PKU is a very serious but rare genetic disorder which manifests in the newborn - one of the inborn errors of metabolism. You wouldn't have survived to adulthood untreated if you had this.
It is the result of a defective enzyme, phenylalanine hydrolase (PH) which converts phenylalanine to tyrosine. In a small subset of PKU patients, the enzyme is ok but there are various defects in production of the cofactor for the enzyme, BH4. The result is the same, they can't make tyrosine, and thus can't make the neurotransmitters derived from tyrosine, viz dopamine, adrenaline and noradrenaline.
You can make tyrosine and these neurotransmitters.
Still phe is very elevated and it would be worth trying to get to the bottom of it.
Is there some concentrated source of phe in your diet? Read the PKU literature to look for hidden sources of phe.
There is a condition called
hyperphenyalaninaemia , essentially PKU lite, which appears to result from low (but not absent) function of the PH enzyme.

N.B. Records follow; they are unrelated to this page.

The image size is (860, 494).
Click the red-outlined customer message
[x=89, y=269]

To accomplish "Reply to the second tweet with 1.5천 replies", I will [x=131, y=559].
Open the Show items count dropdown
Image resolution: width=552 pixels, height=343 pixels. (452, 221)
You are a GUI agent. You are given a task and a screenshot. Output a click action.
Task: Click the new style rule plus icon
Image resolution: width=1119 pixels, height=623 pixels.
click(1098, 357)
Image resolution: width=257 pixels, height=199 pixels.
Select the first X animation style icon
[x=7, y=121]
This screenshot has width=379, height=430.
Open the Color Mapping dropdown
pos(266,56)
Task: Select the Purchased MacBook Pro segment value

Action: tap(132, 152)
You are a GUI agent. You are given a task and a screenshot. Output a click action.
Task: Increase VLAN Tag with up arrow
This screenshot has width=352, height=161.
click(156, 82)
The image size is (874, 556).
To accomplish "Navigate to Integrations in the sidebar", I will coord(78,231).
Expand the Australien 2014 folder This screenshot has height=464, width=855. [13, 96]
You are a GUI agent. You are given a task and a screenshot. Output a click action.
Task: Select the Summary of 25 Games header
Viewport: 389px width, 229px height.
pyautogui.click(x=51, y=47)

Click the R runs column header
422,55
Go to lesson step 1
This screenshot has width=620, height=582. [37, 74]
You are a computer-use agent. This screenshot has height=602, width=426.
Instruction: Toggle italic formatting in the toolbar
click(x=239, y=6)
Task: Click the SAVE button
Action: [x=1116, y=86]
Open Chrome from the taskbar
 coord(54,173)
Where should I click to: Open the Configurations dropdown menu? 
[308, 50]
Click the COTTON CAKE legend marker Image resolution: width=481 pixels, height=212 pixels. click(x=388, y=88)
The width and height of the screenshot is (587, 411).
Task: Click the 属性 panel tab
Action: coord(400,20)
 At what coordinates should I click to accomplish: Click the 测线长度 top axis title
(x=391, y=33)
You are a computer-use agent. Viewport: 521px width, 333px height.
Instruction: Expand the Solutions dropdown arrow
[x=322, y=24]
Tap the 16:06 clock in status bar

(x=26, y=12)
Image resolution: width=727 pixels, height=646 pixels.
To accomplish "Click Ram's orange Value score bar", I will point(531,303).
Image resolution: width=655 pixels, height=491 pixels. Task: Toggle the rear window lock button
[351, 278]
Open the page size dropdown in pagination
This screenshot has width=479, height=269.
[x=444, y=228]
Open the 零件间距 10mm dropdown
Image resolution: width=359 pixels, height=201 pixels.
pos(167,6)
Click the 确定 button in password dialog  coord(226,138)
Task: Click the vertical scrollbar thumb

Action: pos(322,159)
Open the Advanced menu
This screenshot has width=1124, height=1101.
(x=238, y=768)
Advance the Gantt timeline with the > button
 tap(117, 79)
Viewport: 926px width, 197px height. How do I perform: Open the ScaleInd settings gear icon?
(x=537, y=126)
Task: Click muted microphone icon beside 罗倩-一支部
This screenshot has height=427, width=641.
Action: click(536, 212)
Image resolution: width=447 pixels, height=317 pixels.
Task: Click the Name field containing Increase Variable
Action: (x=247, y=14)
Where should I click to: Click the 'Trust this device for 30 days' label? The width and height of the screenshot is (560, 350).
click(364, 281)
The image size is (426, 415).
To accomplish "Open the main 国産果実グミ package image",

I'd be asking for a plasma amino acid test to know what is really going on in blood rather than just urine. The urine result could be due to something else (though I can't think what at the moment).
If you have done 23 and me it could be worth researching SNPs on PH.
If not, and particularly if you find blood phe is high and tyr relatively low, it could be worth finding out about genetic testing for PH.
I wouldn't be rushing into a protein restricted diet until I knew a lot more.